Approach can guide better drug design for cancer, infectious diseases
To counter drug resistance, scientists engineer new drugs to “fit” new mutations and thus kill the cancer cell or pathogen. Now, an NIBIB-funded team of Penn State engineers has a new approach for predicting which mutation has expanded the most in a population and should be targeted to design the most effective new drug.
The need to design new drugs that overcome resistance is crucial to fight a mutated virus in a population of people or a mutated protein that causes drug resistance in a population of tumor cells.

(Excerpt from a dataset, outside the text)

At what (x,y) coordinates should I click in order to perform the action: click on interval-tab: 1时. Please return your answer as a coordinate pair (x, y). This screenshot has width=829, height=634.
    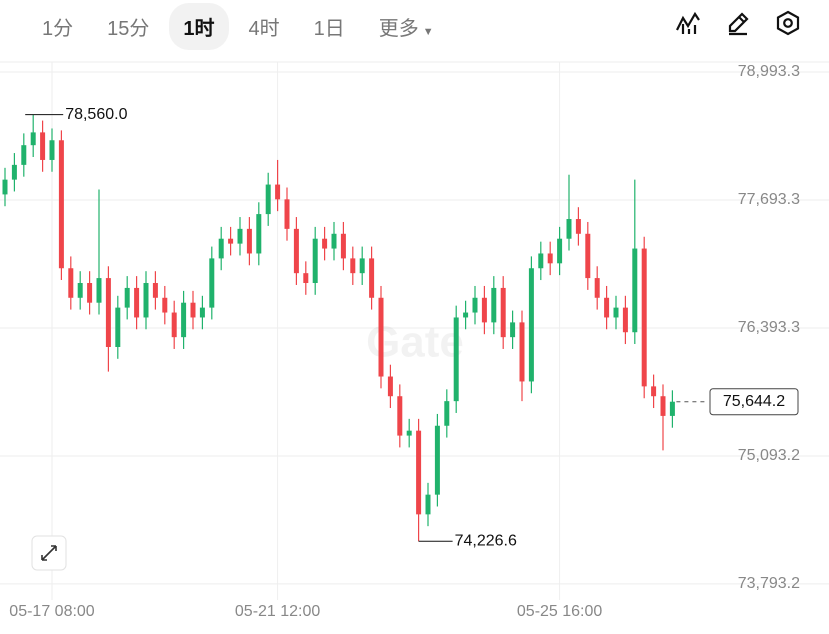
    Looking at the image, I should click on (199, 26).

“Traditionally, drug developers target the most resistant mutation — the one that completely negates a drug’s effect—assuming it will be the most prevalent,” explained Justin Pritchard, Ph.D., assistant professor of biomedical engineering and holder of the Dorothy Foehr Huck and J. Lloyd Huck Early Career Entrepreneurial Professorship.
However, Pritchard and his team’s computer models have revealed that mutations that have a weaker resistance to the drug can also expand to be the most prevalent in a population of cells. In that case, the mutant that is more prevalent -- even if less resistant -- would need to be targeted to have the greatest effect at treating the disease.
The group tested their approach on mutating cancer cells. In a study of mutations that arose in leukemia patients before and after drug treatment, they found that the mutation that most strongly blocked the effect of the original leukemia drug was not the most common. Instead, a less resistant mutant had expanded to become the most prevalent in the tumor cells. In that case, a new drug targeting the more moderately resistant mutant would be the most effective at targeting the most leukemia cells.
“Similar proteins can be made using slightly different genetic codes,” explained Pritchard. “Our model found that the slight differences caused certain versions of the resistance proteins to be made more efficiently by the cell’s machinery. In the case of leukemia, that type of bias caused the less resistant protein to be the most widely spread in the leukemia cell population.” And thus, though it has a weaker effect, its ubiquity in the population made it more dangerous than the most resistant but less prevalent mutant.
“The leukemia result demonstrated that mutation bias will drive prevalence when drug resistance does not,” said Pritchard, “and verifies that this modeling approach could be extremely useful for designing a drug that would have the best effect in leukemia patients.” The team also found similar results with breast, prostate and stomach cancers, although the effect was not as striking as in the leukemia analysis.
The researchers are continuing to refine their model with the aim of incorporating this type of information into the process of rational drug design. The approach could significantly improve the ongoing challenge of developing drugs that combat resistant cancers as well as resistant bacterial and viral infections that occur when diseases spread throughout a population.
This work was reported in the March issue of Cell Reports1 and supported by an R21 from the National Institute for Biomedical Imaging and Bioengineering (NIBIB) (R21EB026617).